Seconde pièce au programme et le concert conserve son intensité avec une deuxième pièce de Xenakis. Ecrit pour le concours Rostropovitch, Kottos (de 1977) allie en effet clarté formelle et efficacité émotionnelle. Cette pièce ressemblerait d’ailleurs volontiers à une Suite de Bach, qui aurait vécu dans les Balkans et se serait gorgé de raki ou d’ouzo pour créer des épisodes saturés d’une folle virtuosité. Maître d’œuvre de la pièce, le violoncelliste Arne Deforce se déjoue de tous les redoutables jeux en doubles, triples voire quadruples cordes imposées à son archet, notamment dans un mouvement central obsessionnel d’une redoutable difficulté, avec une sérénité rayonnante. Deforce tranquille en somme.
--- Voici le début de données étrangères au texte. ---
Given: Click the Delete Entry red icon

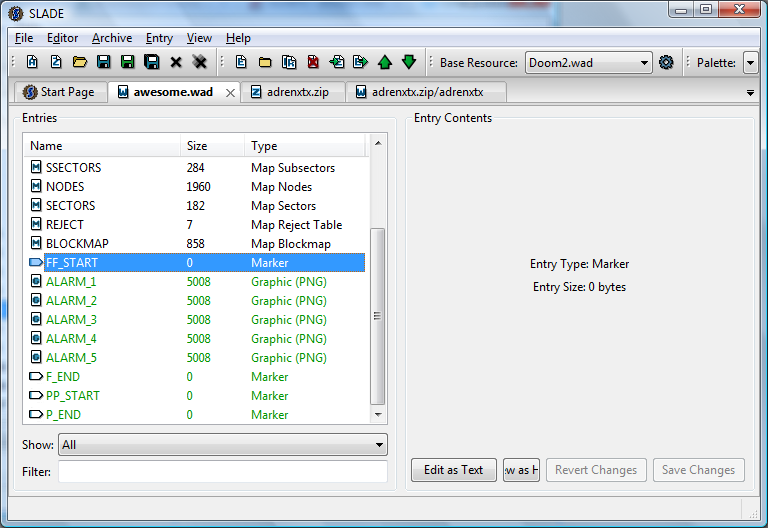Looking at the screenshot, I should [313, 62].
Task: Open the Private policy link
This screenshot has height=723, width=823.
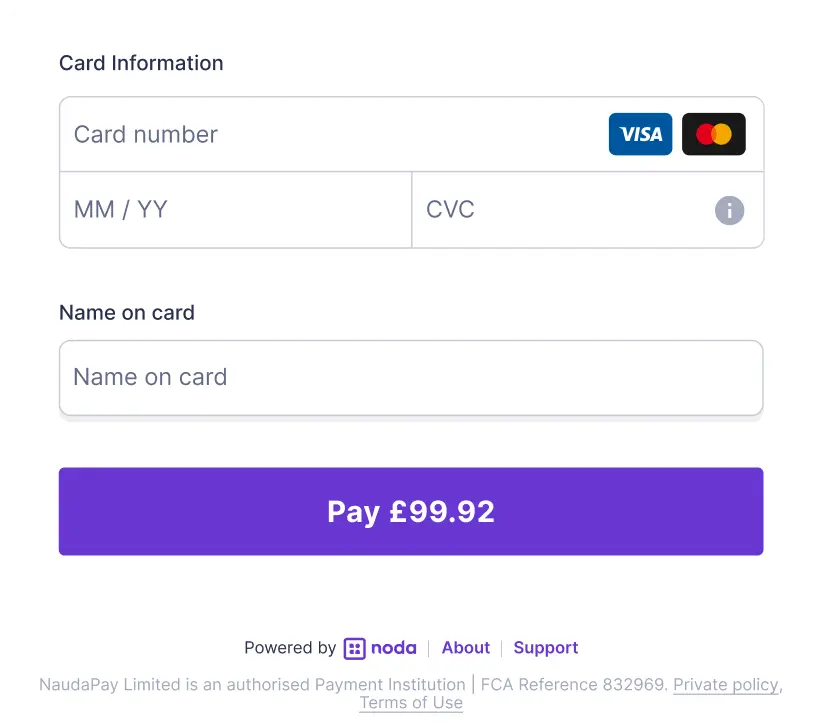Action: pyautogui.click(x=726, y=685)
Viennent ensuite les deux plats de résistance de la soirée, aux « goûts » diamétralement opposés. D’un côté, Foris de Raphaël Cendo. Un coup de tonnerre que le langage familier actuel désignerait par le terme trivial de « claque ». De l’autre, Viola Viola de George Benjamin à la « sauce » beaucoup moins épicée mais dont le raffinement ne dissimule pas une similaire explosion de couleurs.
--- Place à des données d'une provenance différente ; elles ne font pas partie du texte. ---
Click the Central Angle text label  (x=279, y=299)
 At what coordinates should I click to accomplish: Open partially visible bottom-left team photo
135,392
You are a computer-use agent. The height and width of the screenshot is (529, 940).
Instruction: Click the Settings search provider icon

Foris de Cendo ne se pose pas en effet la question du « bon goût » ou de la demi-mesure. L’hallucinante partie électronique (réalisée par Max Bruckhert) agence des forces contraires d’une force tellurique exponentielle, alors même que la partie instrumentale triture son instrument solo (toujours le grand Arne Deforce) avec une malice transgressive. Peu de clins d’œil au passé si ce n’est à la musique concrète instrumentale d’Helmut Lachenmann pour créer un grand violoncelle moderne et mondialisé, qui accumule une densité d’informations sonores telle que l’auditeur est partagé entre plaisir enfantin et vertige angoissé devant la sauvagerie des sonorités déchainées. Le tout crée un des plus forts ébranlements psychiques et musicaux qu’il nous ait été donné d’entendre depuis longtemps.
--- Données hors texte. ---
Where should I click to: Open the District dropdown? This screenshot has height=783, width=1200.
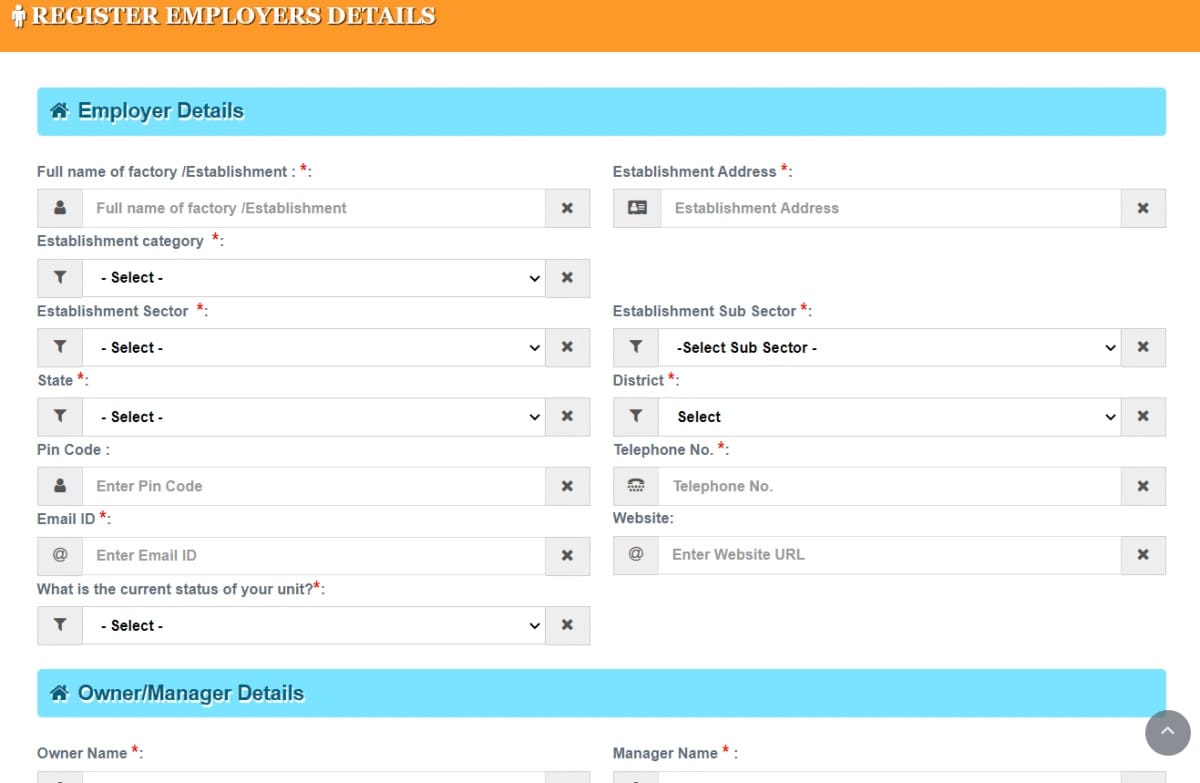pos(889,417)
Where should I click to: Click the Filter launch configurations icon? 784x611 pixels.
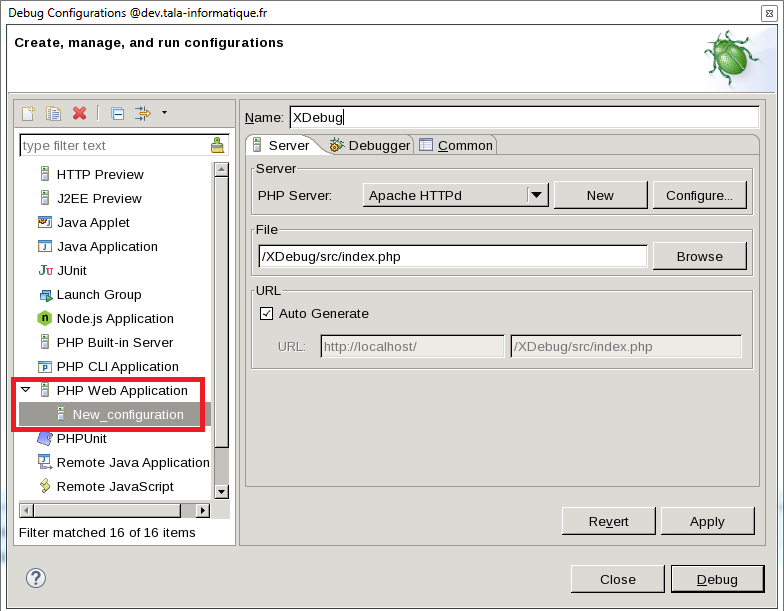coord(142,113)
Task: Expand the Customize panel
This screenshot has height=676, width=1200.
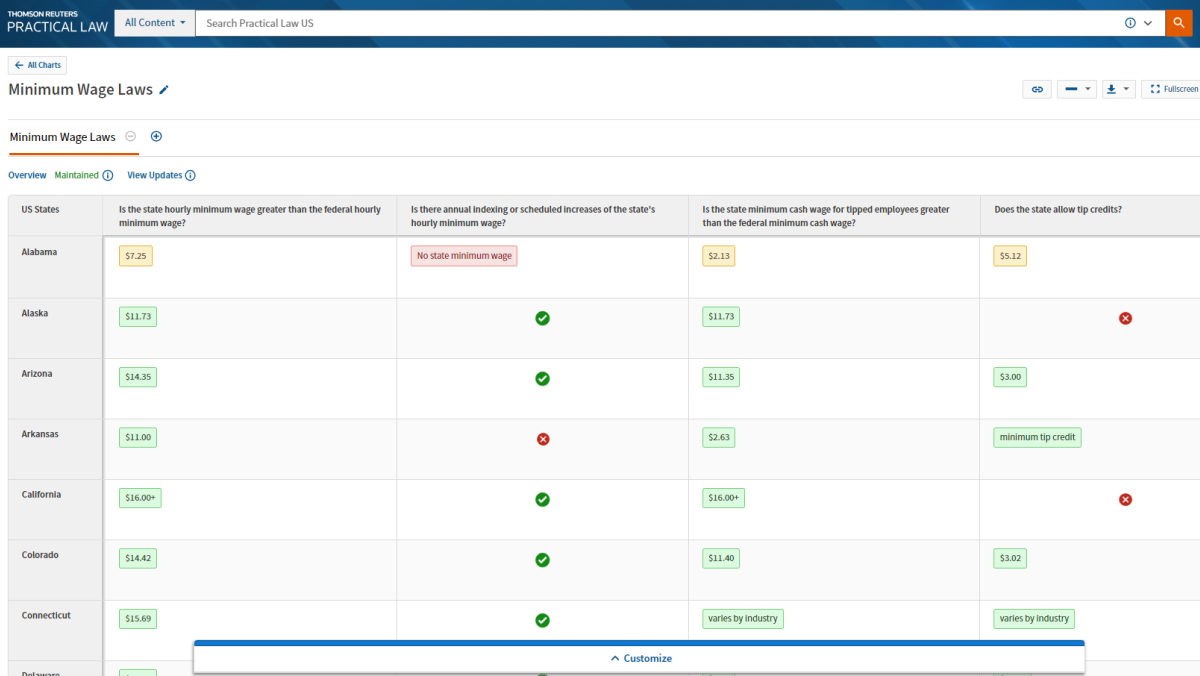Action: click(639, 658)
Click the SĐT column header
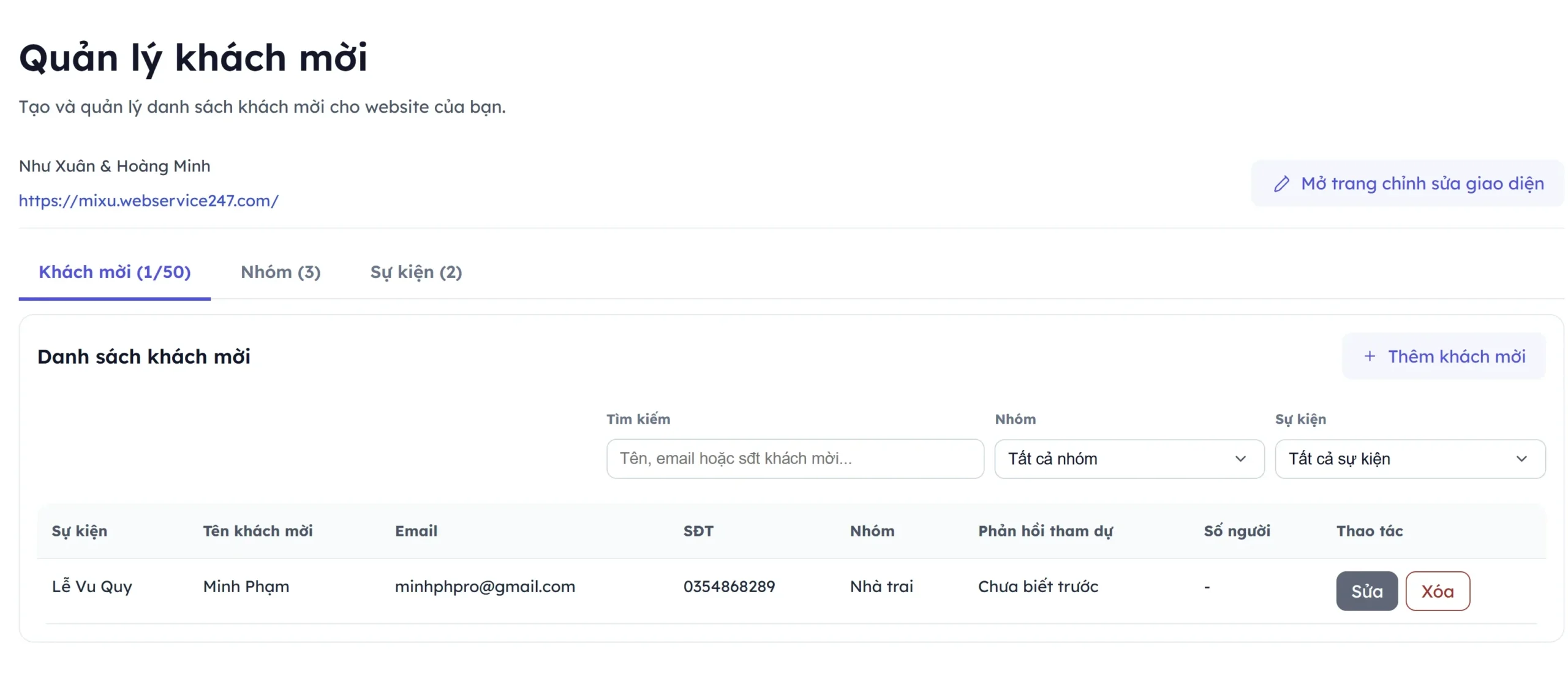Image resolution: width=1568 pixels, height=692 pixels. (698, 531)
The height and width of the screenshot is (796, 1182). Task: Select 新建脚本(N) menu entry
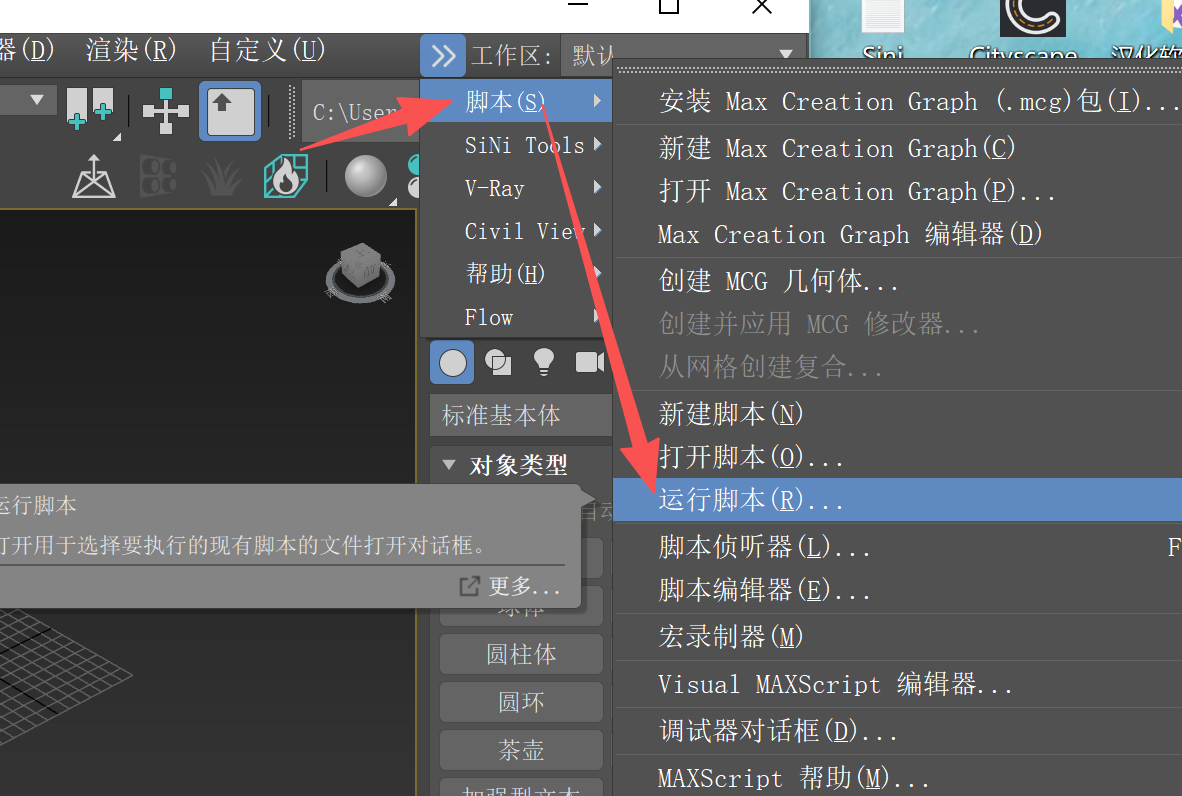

Après une telle commotion sonore, peu auraient donné cher de la peau de la pièce suivante. Or, là où Cendo pouvait tuer le concert, George Benjamin le magnifie encore : Viola Viola imagine un puissant duo lyrique où deux altistes (Thien-Bao Pham-Vu et Vladimir Percevic) s’ignorent, se disputent puis apprennent à communiquer l’un avec l’autre à la manière d’une courte scène d’opéra. On y retrouve tout le talent du compositeur anglais à créer plusieurs couches de musiques simultanées à la manière d’un palimpseste et à dessiner un paysage musical d’une vaste étendue musicale avec des jeux d’espace extrêmement construits. Ici encore, le geste musical prime, les instruments apparaissant comme le prolongement fidèle du corps des musiciens.
Passons plus rapidement sur les trois dernières œuvres au programme, Figura IV de Matthias Pintscher d’une belle écriture pointilliste, Embellie de Xenakis, peut-être la seule déception de la soirée et l’émouvant Upon Silence de George Benjamin qui agit comme le dessert d’un repas pantagruélique pour revenir sur l’impression du concert dans son entier. Répétons-le encore une fois : le concert d’Arne Deforce et de l’ensemble à cordes du Conservatoire de Paris avait de quoi nourrir les appétits musicaux des plus divers. On en sortait avec l’envie de claironner aux passants qui rôdaient aux alentours du CentQuatre que non, la musique contemporaine n’est pas seulement cérébrale, abstraite et intellectuelle comme on l’affuble parfois ; elle est aussi tout ce qu’on ne dit pas assez sur elle : à la fois intense et délicate, immersive et théâtrale, poétique et sexy. Un grand bravo à Arne Deforce et aux musiciens du Conservatoire de Paris !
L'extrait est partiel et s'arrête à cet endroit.